## [Directions]
The lines from the start of the records below through the line containing "Sekolah Enuma: Bahasa" are to be copied exactly, both ends included, with nothing added.

(Dataset entries)
····················

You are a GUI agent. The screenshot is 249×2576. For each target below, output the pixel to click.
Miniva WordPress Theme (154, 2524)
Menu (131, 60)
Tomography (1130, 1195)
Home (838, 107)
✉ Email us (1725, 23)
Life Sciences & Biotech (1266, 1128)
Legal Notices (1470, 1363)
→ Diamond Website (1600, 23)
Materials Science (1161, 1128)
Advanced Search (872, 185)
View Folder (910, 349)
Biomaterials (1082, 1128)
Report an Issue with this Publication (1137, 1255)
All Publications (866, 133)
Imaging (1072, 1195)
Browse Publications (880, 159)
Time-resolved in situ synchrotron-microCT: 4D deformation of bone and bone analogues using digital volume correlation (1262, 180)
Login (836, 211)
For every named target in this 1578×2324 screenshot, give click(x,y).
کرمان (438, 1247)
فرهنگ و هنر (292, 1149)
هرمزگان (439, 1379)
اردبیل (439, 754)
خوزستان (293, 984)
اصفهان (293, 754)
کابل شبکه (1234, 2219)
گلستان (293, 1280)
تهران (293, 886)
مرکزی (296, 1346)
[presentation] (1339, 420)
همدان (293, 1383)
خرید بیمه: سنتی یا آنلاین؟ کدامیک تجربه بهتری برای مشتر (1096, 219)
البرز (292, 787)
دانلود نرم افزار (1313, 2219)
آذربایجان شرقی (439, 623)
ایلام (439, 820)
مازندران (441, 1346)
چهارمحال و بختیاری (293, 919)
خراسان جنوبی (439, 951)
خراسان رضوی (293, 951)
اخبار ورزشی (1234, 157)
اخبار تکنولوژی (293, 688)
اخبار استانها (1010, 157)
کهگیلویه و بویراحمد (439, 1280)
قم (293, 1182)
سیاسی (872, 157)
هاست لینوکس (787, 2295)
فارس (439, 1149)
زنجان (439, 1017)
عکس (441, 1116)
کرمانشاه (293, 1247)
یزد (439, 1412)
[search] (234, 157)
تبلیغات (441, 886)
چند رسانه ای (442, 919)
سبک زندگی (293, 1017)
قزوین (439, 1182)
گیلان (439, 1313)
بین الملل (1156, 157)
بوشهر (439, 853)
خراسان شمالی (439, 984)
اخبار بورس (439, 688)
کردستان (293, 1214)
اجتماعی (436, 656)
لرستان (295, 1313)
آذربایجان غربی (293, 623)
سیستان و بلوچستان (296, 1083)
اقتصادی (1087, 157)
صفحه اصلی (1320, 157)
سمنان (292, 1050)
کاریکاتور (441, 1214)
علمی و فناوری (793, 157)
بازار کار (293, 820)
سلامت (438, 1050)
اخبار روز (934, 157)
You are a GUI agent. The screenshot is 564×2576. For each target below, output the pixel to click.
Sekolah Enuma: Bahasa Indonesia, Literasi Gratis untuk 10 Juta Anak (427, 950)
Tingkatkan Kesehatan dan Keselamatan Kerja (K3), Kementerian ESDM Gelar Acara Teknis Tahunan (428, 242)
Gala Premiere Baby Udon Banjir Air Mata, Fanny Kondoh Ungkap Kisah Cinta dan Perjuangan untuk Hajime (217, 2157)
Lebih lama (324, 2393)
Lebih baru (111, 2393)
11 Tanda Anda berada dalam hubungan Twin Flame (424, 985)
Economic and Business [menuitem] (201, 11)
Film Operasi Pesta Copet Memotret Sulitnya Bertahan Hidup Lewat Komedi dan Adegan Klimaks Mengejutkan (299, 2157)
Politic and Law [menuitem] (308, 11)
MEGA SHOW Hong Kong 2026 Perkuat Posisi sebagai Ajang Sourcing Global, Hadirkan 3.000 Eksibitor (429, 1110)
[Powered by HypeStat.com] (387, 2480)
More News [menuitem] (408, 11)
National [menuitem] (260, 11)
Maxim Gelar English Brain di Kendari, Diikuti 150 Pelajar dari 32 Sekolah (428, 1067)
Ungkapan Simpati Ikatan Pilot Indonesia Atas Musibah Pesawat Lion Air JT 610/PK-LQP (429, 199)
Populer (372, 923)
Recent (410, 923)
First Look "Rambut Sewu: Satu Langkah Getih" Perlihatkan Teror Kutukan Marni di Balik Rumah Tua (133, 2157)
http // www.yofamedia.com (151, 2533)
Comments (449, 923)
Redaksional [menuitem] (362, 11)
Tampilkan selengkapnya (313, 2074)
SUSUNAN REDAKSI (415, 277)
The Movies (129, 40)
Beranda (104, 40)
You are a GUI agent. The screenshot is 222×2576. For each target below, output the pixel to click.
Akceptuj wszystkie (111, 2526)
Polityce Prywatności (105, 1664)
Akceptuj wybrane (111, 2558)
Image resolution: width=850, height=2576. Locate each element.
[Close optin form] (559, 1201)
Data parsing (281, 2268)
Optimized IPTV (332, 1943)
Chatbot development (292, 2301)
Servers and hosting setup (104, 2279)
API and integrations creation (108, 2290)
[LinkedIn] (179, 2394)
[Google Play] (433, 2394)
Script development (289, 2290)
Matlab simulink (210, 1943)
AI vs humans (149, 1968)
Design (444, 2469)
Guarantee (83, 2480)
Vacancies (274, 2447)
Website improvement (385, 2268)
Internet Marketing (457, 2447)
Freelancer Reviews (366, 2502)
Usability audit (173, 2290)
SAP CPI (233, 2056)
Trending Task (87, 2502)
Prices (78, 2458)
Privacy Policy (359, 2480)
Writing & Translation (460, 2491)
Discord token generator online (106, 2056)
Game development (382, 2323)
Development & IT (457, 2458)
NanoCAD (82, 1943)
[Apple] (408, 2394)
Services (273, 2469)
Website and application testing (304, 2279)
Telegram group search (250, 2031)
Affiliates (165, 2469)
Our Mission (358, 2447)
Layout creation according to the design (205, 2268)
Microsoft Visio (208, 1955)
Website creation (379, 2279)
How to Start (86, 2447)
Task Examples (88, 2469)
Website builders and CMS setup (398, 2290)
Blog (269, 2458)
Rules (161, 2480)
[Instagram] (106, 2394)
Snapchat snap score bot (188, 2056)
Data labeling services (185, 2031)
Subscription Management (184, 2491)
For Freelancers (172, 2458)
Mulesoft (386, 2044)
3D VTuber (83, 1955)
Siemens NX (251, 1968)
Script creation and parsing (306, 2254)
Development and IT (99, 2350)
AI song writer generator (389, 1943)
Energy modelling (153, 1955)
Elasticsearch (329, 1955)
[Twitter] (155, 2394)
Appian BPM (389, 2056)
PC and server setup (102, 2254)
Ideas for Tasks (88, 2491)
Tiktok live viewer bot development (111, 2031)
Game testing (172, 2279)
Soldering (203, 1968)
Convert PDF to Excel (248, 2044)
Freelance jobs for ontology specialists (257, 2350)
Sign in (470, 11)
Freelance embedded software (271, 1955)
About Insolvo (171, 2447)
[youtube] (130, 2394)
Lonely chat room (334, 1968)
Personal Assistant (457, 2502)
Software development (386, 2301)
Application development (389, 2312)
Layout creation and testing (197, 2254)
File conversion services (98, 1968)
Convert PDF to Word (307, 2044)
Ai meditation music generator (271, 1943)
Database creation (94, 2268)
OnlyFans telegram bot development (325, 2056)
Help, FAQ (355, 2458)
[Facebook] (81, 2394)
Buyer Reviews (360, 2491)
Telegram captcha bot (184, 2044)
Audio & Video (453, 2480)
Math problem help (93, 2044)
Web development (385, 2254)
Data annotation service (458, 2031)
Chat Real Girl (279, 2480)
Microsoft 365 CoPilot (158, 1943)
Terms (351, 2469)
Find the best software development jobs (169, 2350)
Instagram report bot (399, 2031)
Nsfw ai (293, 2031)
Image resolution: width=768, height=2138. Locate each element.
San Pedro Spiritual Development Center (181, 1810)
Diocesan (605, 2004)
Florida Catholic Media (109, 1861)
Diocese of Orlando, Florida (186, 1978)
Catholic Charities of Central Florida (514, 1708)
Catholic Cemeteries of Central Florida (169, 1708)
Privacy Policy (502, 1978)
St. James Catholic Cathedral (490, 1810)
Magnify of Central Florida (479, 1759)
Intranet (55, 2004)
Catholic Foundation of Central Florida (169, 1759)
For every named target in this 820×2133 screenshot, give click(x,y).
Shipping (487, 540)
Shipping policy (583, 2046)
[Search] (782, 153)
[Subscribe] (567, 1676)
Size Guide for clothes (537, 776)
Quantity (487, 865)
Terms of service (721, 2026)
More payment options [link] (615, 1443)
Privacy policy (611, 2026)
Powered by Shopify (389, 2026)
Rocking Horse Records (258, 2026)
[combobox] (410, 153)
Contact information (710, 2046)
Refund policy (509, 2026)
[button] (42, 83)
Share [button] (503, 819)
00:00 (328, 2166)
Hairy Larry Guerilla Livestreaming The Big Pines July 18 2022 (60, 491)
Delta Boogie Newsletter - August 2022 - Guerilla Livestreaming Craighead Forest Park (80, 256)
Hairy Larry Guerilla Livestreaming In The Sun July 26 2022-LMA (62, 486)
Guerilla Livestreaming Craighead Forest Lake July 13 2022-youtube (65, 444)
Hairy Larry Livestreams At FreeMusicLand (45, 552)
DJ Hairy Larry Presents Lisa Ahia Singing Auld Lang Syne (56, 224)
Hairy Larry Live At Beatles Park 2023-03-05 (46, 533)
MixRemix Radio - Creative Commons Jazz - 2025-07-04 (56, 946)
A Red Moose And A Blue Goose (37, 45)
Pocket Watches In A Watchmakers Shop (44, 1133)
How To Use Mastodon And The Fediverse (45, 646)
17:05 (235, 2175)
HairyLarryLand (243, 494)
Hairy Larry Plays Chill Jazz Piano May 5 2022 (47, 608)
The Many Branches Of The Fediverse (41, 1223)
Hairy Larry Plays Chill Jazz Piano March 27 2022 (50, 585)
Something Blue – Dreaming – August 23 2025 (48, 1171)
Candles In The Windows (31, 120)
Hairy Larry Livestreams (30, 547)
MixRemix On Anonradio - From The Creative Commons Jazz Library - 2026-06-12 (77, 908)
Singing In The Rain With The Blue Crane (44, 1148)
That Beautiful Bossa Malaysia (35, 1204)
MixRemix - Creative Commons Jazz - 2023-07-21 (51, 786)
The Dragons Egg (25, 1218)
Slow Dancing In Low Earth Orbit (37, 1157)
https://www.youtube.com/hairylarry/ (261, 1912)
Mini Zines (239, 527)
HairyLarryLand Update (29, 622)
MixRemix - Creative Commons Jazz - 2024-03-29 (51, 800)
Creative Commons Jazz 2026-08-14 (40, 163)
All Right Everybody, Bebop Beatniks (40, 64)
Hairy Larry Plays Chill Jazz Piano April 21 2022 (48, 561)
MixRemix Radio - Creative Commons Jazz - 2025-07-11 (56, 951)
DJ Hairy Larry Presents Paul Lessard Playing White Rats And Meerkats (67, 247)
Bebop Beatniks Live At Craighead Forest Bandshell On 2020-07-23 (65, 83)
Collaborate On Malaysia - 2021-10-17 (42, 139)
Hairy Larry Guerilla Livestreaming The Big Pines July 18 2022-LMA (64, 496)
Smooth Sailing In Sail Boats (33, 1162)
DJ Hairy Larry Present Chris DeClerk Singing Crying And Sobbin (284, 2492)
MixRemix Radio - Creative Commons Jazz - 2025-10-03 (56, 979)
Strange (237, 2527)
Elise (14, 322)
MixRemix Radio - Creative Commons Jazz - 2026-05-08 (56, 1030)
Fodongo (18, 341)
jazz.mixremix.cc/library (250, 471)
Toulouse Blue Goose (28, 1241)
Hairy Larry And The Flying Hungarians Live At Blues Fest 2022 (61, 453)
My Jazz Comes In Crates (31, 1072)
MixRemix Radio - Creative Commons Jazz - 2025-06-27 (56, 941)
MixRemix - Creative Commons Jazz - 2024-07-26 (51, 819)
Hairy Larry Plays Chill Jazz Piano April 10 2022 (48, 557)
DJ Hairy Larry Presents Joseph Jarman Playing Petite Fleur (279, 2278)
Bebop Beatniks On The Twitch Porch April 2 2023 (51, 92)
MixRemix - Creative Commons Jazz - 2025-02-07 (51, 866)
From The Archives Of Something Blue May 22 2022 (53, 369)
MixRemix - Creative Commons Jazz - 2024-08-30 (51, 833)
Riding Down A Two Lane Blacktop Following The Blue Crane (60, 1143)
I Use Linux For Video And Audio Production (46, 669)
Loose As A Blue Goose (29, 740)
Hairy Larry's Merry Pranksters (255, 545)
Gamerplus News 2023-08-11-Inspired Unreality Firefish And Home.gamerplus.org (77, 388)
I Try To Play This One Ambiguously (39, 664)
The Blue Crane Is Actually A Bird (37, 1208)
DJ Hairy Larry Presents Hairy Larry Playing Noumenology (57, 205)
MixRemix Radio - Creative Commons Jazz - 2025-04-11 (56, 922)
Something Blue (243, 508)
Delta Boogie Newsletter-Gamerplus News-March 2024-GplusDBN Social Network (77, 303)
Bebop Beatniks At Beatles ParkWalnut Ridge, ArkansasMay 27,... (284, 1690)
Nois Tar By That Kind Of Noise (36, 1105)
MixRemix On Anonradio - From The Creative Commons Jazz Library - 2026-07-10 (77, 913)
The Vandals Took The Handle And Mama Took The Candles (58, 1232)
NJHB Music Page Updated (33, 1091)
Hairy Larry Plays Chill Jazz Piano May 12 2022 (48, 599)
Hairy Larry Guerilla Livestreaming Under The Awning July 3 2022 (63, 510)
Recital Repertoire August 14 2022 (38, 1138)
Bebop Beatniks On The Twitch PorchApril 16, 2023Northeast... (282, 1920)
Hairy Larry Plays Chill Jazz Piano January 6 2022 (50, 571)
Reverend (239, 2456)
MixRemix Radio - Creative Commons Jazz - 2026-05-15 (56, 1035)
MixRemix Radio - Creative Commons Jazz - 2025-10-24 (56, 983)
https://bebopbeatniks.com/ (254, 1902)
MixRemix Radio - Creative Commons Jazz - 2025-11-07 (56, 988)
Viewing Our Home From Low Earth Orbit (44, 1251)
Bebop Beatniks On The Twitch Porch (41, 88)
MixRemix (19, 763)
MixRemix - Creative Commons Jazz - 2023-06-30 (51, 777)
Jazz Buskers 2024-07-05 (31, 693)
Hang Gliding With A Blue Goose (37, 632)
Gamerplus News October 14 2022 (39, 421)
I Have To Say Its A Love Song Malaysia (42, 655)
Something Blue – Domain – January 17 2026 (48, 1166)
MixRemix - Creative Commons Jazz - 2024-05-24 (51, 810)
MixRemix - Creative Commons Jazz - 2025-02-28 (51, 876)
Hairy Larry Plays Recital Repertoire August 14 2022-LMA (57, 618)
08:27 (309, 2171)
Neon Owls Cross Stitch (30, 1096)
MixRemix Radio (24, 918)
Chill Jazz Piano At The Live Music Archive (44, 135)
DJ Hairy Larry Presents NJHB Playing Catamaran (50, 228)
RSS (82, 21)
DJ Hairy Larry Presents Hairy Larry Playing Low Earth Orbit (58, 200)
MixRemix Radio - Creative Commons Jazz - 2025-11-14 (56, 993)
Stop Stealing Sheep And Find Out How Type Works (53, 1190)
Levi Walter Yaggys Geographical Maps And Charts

····················

## [Response for this exercise]
You are a GUI agent. The screenshot is 249×2576. For each target below, output the pixel to click.
Miniva WordPress Theme (154, 2524)
Menu (131, 60)
Tomography (1130, 1195)
Home (838, 107)
✉ Email us (1725, 23)
Life Sciences & Biotech (1266, 1128)
Legal Notices (1470, 1363)
→ Diamond Website (1600, 23)
Materials Science (1161, 1128)
Advanced Search (872, 185)
View Folder (910, 349)
Biomaterials (1082, 1128)
Report an Issue with this Publication (1137, 1255)
All Publications (866, 133)
Imaging (1072, 1195)
Browse Publications (880, 159)
Time-resolved in situ synchrotron-microCT: 4D deformation of bone and bone analogues using digital volume correlation (1262, 180)
Login (836, 211)
For every named target in this 1578×2324 screenshot, give click(x,y).
کرمان (438, 1247)
فرهنگ و هنر (292, 1149)
هرمزگان (439, 1379)
اردبیل (439, 754)
خوزستان (293, 984)
اصفهان (293, 754)
کابل شبکه (1234, 2219)
گلستان (293, 1280)
تهران (293, 886)
مرکزی (296, 1346)
[presentation] (1339, 420)
همدان (293, 1383)
خرید بیمه: سنتی یا آنلاین؟ کدامیک تجربه بهتری برای مشتر (1096, 219)
البرز (292, 787)
دانلود نرم افزار (1313, 2219)
آذربایجان شرقی (439, 623)
ایلام (439, 820)
مازندران (441, 1346)
چهارمحال و بختیاری (293, 919)
خراسان جنوبی (439, 951)
خراسان رضوی (293, 951)
اخبار ورزشی (1234, 157)
اخبار تکنولوژی (293, 688)
اخبار استانها (1010, 157)
کهگیلویه و بویراحمد (439, 1280)
قم (293, 1182)
سیاسی (872, 157)
هاست لینوکس (787, 2295)
فارس (439, 1149)
زنجان (439, 1017)
عکس (441, 1116)
کرمانشاه (293, 1247)
یزد (439, 1412)
[search] (234, 157)
تبلیغات (441, 886)
چند رسانه ای (442, 919)
سبک زندگی (293, 1017)
قزوین (439, 1182)
گیلان (439, 1313)
بین الملل (1156, 157)
بوشهر (439, 853)
خراسان شمالی (439, 984)
اخبار بورس (439, 688)
کردستان (293, 1214)
اجتماعی (436, 656)
لرستان (295, 1313)
آذربایجان غربی (293, 623)
سیستان و بلوچستان (296, 1083)
اقتصادی (1087, 157)
صفحه اصلی (1320, 157)
سمنان (292, 1050)
کاریکاتور (441, 1214)
علمی و فناوری (793, 157)
بازار کار (293, 820)
سلامت (438, 1050)
اخبار روز (934, 157)
You are a GUI agent. The screenshot is 564×2576. For each target below, output the pixel to click.
Sekolah Enuma: Bahasa Indonesia, Literasi Gratis untuk 10 Juta Anak (427, 950)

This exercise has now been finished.